Stored items:
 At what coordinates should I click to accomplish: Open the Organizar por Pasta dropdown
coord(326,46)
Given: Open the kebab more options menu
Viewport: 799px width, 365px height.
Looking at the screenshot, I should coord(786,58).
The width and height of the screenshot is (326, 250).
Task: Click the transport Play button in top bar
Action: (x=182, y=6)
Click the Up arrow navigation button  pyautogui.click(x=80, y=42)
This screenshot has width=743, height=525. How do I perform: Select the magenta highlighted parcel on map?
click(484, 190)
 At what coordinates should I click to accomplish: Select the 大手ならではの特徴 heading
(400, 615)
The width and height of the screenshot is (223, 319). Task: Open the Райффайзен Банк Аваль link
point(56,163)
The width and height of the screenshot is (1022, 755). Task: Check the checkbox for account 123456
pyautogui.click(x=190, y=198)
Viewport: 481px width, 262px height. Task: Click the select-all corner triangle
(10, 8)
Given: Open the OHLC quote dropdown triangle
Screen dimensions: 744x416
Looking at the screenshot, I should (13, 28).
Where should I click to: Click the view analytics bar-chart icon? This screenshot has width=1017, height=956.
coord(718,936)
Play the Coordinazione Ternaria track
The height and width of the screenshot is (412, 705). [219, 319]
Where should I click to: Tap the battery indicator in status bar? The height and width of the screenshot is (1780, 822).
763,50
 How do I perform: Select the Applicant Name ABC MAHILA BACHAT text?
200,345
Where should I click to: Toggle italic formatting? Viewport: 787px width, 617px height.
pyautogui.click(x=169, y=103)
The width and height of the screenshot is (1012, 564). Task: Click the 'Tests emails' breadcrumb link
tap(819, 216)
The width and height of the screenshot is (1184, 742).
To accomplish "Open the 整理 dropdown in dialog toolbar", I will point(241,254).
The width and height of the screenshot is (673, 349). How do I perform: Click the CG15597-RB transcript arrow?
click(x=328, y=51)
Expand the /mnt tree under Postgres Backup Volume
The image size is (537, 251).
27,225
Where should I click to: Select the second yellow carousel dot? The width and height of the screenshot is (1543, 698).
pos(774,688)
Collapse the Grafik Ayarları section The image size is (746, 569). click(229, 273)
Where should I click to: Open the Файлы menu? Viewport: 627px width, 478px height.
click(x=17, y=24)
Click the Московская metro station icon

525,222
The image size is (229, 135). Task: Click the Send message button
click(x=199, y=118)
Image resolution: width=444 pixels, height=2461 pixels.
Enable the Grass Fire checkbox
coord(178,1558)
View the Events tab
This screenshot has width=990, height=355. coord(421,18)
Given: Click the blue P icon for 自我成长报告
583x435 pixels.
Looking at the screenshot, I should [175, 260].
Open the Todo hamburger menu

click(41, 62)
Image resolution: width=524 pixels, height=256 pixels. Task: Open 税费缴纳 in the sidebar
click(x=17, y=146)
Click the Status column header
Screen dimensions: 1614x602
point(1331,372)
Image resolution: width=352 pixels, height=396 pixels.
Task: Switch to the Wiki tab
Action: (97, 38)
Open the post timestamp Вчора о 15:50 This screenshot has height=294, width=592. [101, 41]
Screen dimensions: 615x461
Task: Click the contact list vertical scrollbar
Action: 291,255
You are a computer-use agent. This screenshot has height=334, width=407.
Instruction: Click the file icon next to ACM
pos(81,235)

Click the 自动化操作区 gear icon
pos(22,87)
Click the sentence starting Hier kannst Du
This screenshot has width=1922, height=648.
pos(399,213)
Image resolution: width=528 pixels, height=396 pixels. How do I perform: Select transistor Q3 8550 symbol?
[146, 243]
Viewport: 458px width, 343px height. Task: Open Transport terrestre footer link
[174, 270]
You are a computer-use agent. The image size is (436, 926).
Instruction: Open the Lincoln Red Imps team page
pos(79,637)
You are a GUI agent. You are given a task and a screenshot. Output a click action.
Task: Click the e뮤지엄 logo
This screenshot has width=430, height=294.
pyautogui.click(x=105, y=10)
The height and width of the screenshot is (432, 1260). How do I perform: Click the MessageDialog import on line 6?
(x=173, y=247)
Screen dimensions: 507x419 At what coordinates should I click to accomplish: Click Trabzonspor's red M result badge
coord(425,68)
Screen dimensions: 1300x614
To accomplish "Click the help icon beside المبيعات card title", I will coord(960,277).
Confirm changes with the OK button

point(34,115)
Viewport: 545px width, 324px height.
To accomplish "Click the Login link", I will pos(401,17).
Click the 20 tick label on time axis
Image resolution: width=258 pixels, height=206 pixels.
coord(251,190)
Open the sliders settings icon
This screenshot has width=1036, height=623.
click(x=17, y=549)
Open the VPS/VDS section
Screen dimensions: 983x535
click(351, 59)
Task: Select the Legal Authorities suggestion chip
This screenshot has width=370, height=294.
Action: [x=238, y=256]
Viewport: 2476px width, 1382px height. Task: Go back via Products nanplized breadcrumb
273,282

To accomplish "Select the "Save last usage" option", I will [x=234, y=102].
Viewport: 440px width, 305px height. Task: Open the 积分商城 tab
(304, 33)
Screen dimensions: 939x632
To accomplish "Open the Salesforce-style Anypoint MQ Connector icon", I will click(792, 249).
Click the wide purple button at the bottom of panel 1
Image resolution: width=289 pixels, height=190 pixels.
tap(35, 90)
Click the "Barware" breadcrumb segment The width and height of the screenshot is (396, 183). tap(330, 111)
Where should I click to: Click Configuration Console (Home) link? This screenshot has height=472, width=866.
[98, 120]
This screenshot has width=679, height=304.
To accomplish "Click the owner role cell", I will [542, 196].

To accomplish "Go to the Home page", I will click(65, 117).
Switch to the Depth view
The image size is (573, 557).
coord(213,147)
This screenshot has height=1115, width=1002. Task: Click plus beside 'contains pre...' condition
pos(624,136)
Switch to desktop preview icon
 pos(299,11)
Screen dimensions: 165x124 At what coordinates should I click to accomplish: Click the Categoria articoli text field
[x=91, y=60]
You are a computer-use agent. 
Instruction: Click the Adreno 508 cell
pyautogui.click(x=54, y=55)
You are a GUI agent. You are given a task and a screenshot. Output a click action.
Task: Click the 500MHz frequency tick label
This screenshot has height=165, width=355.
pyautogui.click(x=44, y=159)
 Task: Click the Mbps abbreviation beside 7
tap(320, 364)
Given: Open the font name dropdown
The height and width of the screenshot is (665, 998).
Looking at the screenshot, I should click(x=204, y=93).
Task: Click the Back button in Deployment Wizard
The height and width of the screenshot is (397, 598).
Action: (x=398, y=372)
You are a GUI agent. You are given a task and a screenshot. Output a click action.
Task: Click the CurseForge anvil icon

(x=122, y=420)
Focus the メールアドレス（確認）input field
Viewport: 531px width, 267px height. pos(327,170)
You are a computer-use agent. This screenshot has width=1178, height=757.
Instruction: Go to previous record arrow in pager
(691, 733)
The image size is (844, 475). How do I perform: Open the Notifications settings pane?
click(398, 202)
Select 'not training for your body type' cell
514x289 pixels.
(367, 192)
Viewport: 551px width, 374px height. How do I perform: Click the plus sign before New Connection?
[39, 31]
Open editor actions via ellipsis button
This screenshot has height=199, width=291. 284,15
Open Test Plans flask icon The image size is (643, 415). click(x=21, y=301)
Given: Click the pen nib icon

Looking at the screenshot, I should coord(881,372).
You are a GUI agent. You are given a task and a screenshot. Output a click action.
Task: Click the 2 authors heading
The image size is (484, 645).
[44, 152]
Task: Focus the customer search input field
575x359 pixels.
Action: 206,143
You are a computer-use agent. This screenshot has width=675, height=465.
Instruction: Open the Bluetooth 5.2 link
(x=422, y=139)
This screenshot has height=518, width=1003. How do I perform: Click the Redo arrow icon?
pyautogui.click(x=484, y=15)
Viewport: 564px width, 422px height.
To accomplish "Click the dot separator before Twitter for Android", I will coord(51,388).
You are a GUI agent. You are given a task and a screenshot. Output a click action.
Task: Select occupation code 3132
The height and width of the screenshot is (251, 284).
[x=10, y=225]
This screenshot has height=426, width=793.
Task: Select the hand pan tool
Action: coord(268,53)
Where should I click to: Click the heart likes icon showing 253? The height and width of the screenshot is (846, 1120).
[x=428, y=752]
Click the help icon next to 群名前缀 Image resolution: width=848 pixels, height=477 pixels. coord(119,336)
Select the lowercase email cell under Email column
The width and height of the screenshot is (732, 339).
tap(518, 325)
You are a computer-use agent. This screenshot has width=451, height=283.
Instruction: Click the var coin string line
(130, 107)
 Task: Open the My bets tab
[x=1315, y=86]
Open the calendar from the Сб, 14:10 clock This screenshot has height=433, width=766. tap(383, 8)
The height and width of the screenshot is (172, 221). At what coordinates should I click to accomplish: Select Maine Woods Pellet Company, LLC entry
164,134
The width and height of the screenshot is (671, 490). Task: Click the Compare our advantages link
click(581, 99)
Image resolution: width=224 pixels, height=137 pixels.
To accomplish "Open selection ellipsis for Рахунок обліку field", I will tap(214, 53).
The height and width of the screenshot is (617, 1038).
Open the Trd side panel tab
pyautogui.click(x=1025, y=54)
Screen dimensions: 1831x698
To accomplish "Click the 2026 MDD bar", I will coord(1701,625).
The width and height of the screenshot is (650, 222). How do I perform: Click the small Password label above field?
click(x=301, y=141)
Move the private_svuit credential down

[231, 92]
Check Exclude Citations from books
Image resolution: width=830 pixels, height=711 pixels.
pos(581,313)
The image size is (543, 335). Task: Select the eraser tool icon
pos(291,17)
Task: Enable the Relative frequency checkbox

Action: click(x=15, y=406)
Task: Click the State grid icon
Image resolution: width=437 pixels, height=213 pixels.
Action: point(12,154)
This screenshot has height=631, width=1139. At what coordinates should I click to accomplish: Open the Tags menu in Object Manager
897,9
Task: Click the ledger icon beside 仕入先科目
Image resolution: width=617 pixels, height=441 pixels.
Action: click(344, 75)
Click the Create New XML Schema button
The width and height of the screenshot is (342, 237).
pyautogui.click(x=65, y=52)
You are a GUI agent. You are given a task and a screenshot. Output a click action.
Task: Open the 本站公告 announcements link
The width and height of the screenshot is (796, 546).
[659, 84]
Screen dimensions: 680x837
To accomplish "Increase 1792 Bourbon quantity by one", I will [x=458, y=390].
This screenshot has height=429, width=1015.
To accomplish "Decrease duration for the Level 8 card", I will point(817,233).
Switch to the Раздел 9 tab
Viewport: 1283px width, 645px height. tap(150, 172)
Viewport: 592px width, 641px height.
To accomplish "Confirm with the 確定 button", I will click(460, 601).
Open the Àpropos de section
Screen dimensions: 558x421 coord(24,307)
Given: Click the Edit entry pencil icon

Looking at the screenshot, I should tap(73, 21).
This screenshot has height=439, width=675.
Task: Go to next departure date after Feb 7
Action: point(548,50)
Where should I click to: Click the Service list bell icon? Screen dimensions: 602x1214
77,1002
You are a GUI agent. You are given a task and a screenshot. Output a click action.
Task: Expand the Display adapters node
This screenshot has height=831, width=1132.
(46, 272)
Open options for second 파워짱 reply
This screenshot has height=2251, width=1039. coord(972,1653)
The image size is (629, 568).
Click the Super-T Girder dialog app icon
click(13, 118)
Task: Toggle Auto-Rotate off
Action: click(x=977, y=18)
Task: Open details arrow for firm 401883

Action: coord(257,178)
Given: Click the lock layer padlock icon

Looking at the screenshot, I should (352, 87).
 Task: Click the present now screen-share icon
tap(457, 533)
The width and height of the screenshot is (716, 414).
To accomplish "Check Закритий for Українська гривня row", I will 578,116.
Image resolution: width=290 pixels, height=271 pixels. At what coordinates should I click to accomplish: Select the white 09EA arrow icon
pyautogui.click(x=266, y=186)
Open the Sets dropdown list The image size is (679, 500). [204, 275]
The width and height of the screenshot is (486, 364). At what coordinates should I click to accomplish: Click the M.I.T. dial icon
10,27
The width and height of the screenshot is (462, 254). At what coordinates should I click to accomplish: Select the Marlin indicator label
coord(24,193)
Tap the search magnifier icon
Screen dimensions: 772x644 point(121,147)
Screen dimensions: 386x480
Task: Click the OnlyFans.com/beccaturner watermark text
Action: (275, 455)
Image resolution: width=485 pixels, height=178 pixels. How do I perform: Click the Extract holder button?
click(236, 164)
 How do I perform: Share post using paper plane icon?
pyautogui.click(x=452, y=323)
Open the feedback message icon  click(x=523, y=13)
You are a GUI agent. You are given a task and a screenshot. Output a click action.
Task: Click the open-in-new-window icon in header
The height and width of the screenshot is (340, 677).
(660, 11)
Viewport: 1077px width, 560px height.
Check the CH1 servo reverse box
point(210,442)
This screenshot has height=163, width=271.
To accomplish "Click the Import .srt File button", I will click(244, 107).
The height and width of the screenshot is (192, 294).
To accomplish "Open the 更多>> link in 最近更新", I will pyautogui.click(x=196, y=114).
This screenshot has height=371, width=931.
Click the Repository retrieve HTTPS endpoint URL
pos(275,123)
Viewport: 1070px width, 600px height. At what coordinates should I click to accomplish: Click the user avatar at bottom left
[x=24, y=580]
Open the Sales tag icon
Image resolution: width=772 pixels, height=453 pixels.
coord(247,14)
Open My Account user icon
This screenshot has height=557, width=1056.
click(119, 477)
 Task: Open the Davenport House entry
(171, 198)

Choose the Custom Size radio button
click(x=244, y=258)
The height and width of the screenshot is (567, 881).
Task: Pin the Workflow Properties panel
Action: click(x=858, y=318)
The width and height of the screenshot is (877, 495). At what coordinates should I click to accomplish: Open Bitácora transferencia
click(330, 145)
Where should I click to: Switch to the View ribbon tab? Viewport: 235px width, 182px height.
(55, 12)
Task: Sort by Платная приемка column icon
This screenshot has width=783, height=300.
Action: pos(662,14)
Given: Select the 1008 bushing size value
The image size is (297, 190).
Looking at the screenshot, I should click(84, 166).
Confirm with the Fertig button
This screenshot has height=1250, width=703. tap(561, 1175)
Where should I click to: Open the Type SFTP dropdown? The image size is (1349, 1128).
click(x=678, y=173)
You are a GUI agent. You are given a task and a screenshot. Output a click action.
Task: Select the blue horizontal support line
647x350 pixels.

● **Problem to solve**: List every line above containing the word "tick".

● **Task solution**:
Click the 20 tick label on time axis
Task: Click the 500MHz frequency tick label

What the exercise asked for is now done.